Memory hierarchy management

# Shared memory allocation
shared_mem = tb[dtype]().row_major[BM, BK]().shared().alloc()

# Register allocation
reg_tile = tb[dtype]().row_major[TM, TN]().local().alloc()

Tiling strategies

# Block tiling
block_tile = tensor.tile[BM, BN](block_idx.y, block_idx.x)

# Register tiling
reg_tile = block_tile.tile[TM, TN](thread_row, thread_col)

Memory access patterns

# Vectorized access
vec_tensor = tensor.vectorize[1, simd_width]()

# Asynchronous transfers
copy_dram_to_sram_async[thread_layout=layout](dst, src)

Hardware acceleration

# Tensor Core operations (coming in later puzzles)
mma_op = TensorCore[dtype, out_type, Index(M, N, K)]()
result = mma_op.mma_op(a_reg, b_reg, c_reg)

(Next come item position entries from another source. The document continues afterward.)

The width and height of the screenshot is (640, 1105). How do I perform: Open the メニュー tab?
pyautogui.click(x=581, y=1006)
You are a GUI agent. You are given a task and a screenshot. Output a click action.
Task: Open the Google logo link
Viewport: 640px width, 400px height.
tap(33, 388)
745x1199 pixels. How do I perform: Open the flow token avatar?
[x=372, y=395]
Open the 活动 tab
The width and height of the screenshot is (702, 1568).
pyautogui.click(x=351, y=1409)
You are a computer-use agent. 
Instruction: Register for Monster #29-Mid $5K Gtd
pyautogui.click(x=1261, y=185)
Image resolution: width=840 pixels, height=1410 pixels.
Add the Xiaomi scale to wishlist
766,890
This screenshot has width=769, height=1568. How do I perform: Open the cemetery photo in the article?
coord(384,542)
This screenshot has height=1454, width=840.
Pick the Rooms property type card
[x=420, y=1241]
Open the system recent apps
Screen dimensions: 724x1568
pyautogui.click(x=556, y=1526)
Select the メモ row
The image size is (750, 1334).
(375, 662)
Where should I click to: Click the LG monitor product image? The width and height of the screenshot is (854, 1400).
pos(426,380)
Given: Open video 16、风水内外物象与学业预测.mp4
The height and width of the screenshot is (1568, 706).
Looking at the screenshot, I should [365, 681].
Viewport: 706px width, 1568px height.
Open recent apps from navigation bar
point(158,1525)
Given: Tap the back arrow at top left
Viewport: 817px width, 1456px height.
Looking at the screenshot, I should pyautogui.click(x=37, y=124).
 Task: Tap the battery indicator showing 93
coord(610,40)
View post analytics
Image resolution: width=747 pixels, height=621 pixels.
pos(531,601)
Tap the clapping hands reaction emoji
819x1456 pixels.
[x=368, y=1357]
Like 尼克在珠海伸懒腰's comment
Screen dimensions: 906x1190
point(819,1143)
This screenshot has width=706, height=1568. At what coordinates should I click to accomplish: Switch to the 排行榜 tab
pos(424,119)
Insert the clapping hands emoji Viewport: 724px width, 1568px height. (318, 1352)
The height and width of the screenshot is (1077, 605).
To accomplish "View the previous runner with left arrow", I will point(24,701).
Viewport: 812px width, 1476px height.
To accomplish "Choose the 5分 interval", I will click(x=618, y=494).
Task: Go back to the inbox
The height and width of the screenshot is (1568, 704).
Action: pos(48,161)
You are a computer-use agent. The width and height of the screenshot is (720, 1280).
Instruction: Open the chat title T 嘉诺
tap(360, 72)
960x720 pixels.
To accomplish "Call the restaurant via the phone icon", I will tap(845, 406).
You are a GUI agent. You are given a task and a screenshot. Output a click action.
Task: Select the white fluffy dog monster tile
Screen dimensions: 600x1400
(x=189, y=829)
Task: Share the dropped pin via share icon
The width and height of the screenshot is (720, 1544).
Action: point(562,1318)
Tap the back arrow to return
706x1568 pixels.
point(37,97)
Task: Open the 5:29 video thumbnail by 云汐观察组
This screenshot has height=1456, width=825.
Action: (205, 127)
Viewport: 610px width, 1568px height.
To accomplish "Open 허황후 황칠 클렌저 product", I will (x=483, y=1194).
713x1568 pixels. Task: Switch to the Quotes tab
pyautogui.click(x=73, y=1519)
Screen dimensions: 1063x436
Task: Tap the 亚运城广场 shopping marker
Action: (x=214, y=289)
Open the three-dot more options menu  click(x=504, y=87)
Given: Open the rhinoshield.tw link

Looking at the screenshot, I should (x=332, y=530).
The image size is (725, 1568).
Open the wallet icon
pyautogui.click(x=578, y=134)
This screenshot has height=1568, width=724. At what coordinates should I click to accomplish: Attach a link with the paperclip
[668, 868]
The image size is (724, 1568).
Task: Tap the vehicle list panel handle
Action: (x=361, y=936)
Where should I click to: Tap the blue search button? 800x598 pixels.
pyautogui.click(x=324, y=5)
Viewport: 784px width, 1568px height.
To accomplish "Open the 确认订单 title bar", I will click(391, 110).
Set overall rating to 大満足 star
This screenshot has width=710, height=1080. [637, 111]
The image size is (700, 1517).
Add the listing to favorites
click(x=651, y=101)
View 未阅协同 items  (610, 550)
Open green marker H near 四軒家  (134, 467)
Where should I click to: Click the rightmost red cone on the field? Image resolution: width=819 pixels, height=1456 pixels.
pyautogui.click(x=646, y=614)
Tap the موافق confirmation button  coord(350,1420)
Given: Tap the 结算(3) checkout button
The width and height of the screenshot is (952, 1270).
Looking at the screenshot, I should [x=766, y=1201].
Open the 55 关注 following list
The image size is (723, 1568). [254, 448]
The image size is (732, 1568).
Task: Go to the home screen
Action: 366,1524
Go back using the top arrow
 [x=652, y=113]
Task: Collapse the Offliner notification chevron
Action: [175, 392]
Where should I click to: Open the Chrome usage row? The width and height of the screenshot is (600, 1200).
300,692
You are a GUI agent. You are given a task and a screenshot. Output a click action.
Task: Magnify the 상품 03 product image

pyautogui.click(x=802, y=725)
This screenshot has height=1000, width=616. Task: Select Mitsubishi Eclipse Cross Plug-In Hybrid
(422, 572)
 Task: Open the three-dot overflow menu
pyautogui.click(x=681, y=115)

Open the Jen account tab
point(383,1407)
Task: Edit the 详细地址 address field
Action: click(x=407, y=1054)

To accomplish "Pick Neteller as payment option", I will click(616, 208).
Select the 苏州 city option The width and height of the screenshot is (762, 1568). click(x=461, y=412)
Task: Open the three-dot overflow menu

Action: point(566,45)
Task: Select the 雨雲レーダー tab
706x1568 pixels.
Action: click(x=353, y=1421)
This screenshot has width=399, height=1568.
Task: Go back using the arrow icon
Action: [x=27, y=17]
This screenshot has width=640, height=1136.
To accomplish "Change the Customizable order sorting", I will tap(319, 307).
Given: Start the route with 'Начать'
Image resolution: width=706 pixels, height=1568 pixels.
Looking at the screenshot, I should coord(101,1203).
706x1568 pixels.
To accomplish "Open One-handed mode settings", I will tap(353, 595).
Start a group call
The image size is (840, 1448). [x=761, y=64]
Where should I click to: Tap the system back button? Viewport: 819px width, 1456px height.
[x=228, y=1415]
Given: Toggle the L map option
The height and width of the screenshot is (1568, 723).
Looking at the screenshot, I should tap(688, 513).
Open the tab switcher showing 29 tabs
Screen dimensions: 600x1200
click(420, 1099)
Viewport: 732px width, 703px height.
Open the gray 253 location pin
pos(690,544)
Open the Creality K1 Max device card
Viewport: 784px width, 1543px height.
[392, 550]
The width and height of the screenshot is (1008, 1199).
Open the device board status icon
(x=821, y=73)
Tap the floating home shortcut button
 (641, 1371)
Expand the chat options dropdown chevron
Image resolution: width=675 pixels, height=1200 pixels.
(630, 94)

💡 Looking ahead: Through these puzzles, you’ll learn to:

Optimize data access with shared memory
Implement efficient tiling strategies
Leverage vectorized operations
Utilize hardware accelerators
Master memory access patterns

Each concept builds on the last, gradually taking you from basic tensor operations to advanced GPU programming. Ready to begin? Let’s start with the fundamentals!

Quick example

Let’s put everything together with a simple example that demonstrates the basics of LayoutTensor:

from gpu.host import DeviceContext
from layout import Layout, LayoutTensor

alias HEIGHT = 2
alias WIDTH = 3
alias dtype = DType.float32
alias layout = Layout.row_major(HEIGHT, WIDTH)

fn kernel[dtype: DType, layout: Layout](tensor: LayoutTensor[mut=True, dtype, layout]):
    print("Before:")
    print(tensor)
    tensor[0, 0] += 1
    print("After:")
    print(tensor)

def main():
    ctx = DeviceContext()

    a = ctx.enqueue_create_buffer[dtype](HEIGHT * WIDTH).enqueue_fill(0)
    tensor = LayoutTensor[mut=True, dtype, layout](a.unsafe_ptr())
    # Note: since `tensor` is a device tensor we can't print it without the kernel wrapper
    ctx.enqueue_function[kernel[dtype, layout]](tensor, grid_dim=1, block_dim=1)

    ctx.synchronize()

When we run this code with:

uv run poe layout_tensor_intro

pixi run layout_tensor_intro

Before:
0.0 0.0 0.0
0.0 0.0 0.0
After:
1.0 0.0 0.0
0.0 0.0 0.0

Let’s break down what’s happening:

We create a 2 x 3 tensor with row-major layout
Initially, all elements are zero
Using natural indexing, we modify a single element
The change is reflected in our output

This simple example demonstrates key LayoutTensor benefits:

Clean syntax for tensor creation and access
Automatic memory layout handling
Natural multi-dimensional indexing

While this example is straightforward, the same patterns will scale to complex GPU operations in upcoming puzzles. You’ll see how these basic concepts extend to:

Multi-threaded GPU operations
Shared memory optimizations
Complex tiling strategies
Hardware-accelerated computations

Ready to start your GPU programming journey with LayoutTensor? Let’s dive into the puzzles!

💡 Tip: Keep this example in mind as we progress - we’ll build upon these fundamental concepts to create increasingly sophisticated GPU programs.